▶ _Data shown_:

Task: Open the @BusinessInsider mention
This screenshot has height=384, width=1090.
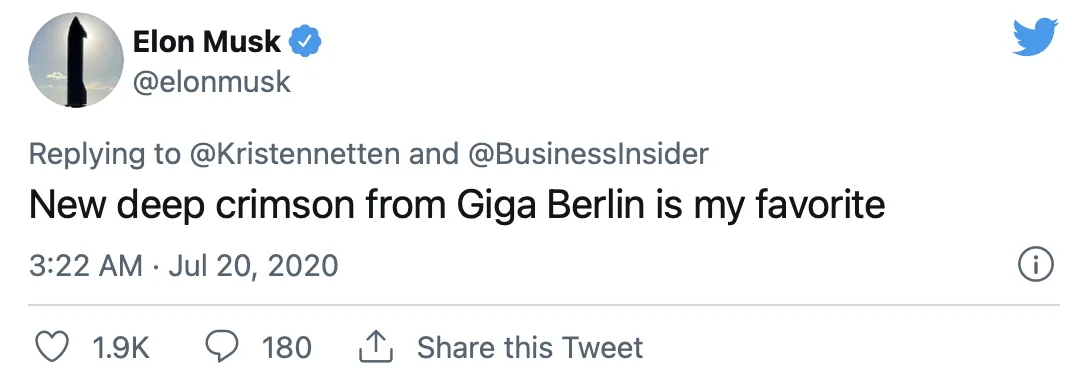Action: click(589, 154)
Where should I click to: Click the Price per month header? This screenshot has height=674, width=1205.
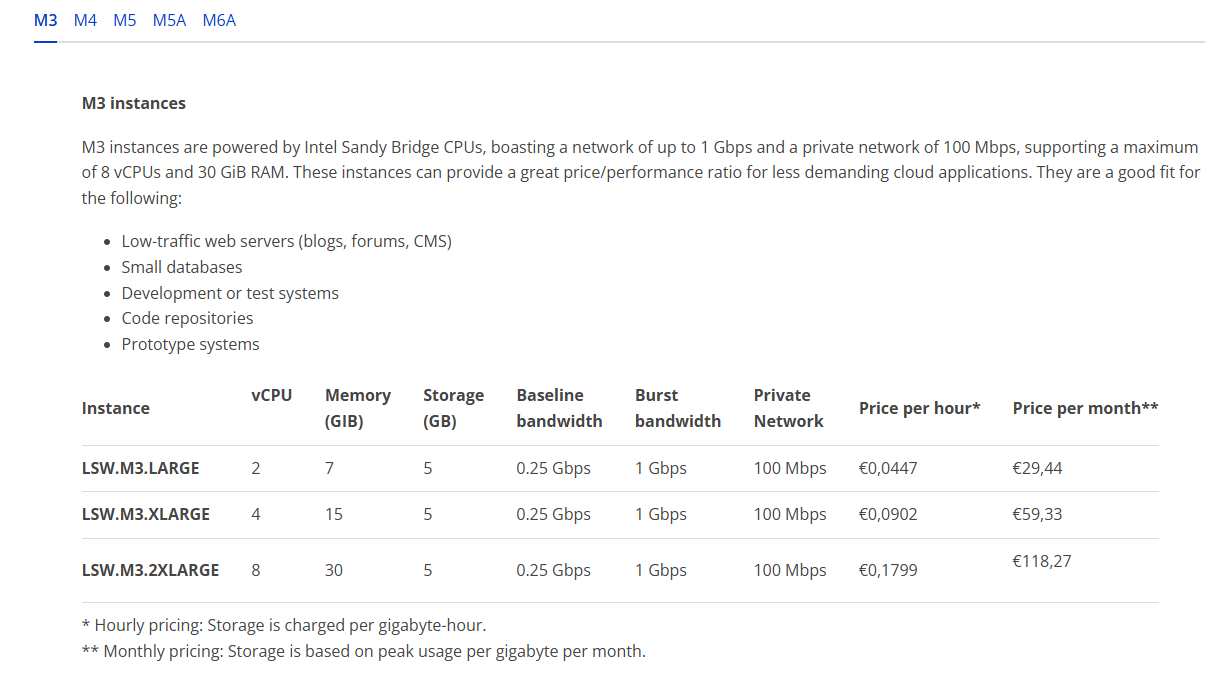pyautogui.click(x=1085, y=408)
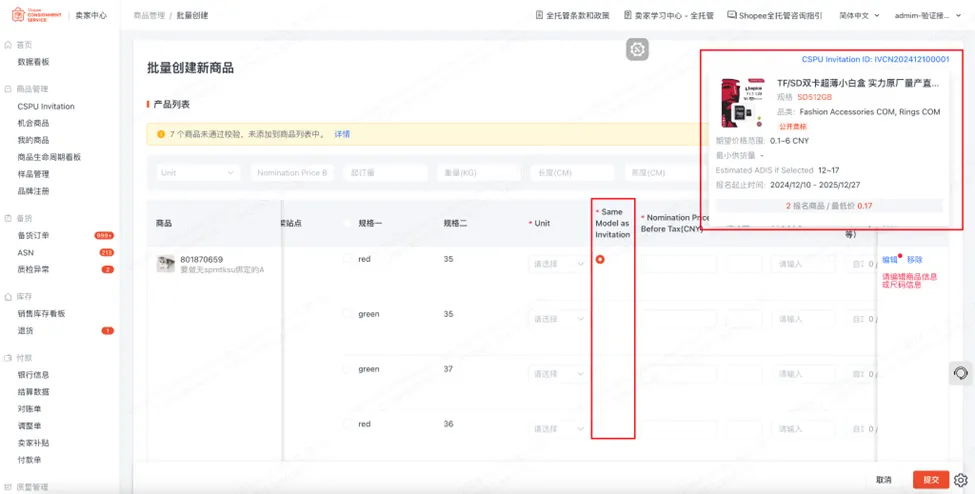Click the Shopee Consignment Service logo
Image resolution: width=975 pixels, height=494 pixels.
click(35, 16)
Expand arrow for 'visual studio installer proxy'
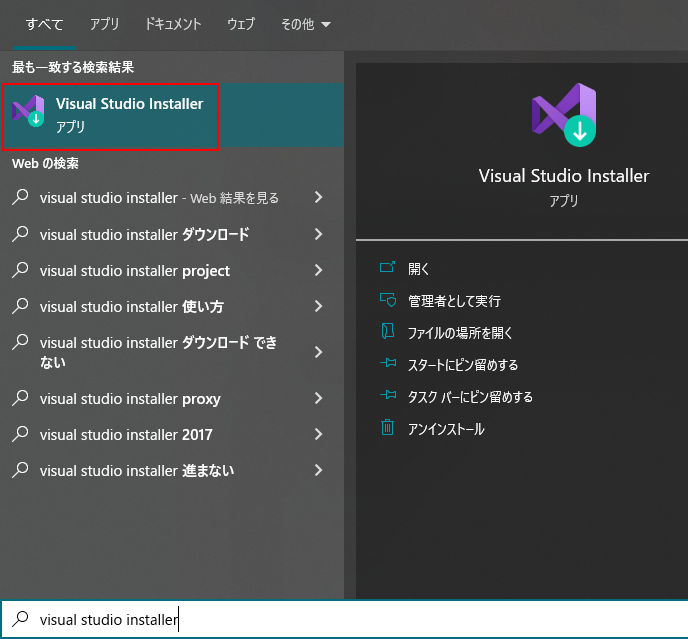Screen dimensions: 688x639 coord(318,399)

▶ _Work required_:
Each line of the material needs to be given again exactly, without any of its pictures.

▶ _Written answer_:
Task: Open the @BusinessInsider mention
This screenshot has height=384, width=1090.
Action: click(589, 154)
Where should I click to: Click the Price per month header? This screenshot has height=674, width=1205.
pyautogui.click(x=1085, y=408)
Click the Shopee Consignment Service logo
Image resolution: width=975 pixels, height=494 pixels.
click(35, 16)
Expand arrow for 'visual studio installer proxy'
Screen dimensions: 688x639 coord(318,399)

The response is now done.